Return the records that follow unaltered. Omit every picture.

---- DATA SHOWN

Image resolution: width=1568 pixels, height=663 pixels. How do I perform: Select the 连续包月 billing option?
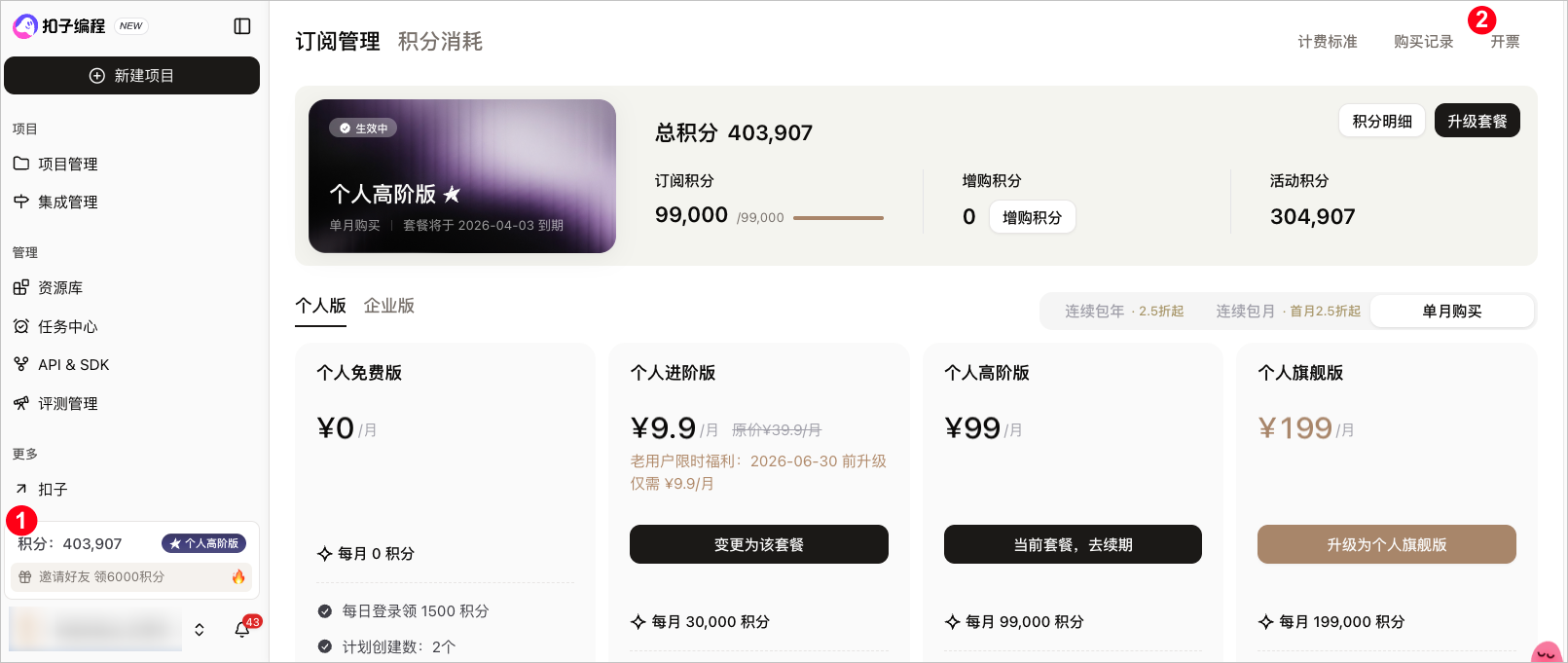pos(1287,312)
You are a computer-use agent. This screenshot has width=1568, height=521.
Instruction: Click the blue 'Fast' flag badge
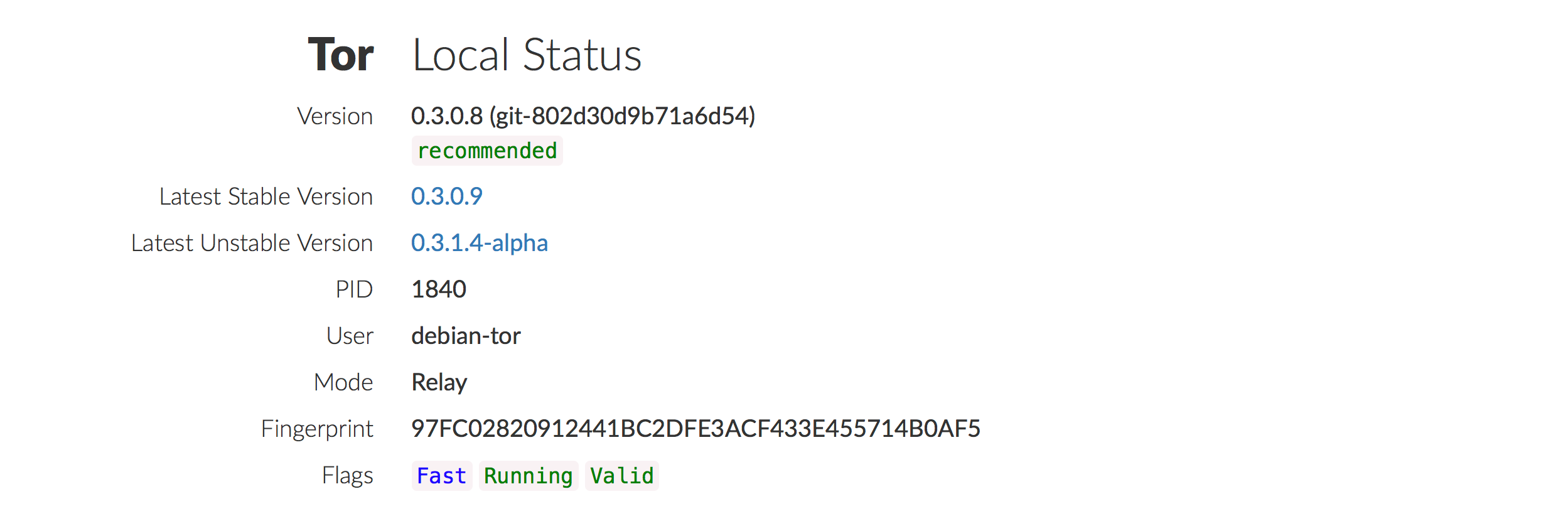click(x=441, y=476)
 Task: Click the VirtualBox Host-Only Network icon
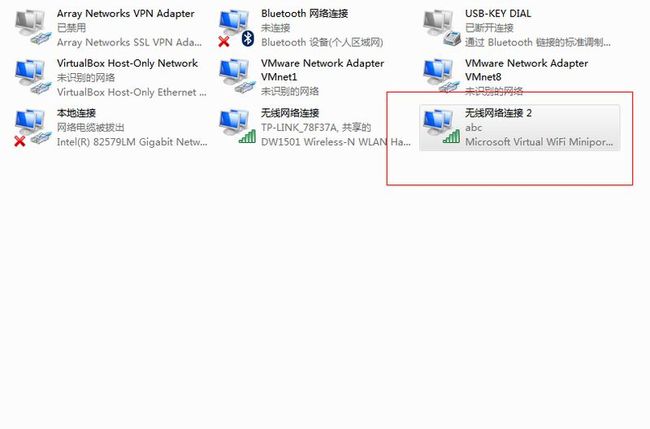tap(32, 77)
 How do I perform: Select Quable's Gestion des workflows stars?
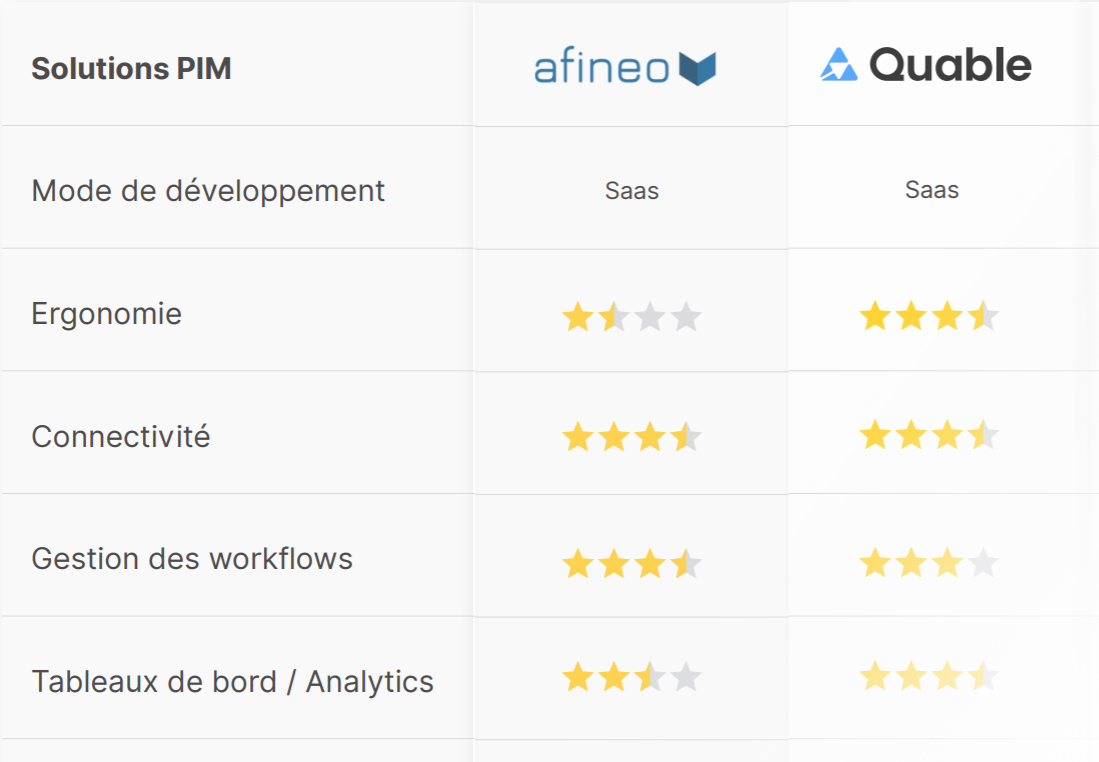[929, 562]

--------

ANSWER AREA:
Image resolution: width=1568 pixels, height=663 pixels. How do I perform: Select the 连续包月 billing option?
pos(1287,312)
You are a computer-use agent. This screenshot has width=1568, height=521.
Instruction: Click the blue 'Fast' flag badge
click(x=441, y=476)
 Task: Click the VirtualBox Host-Only Network icon
tap(32, 77)
 How do I perform: Select Quable's Gestion des workflows stars?
[929, 562]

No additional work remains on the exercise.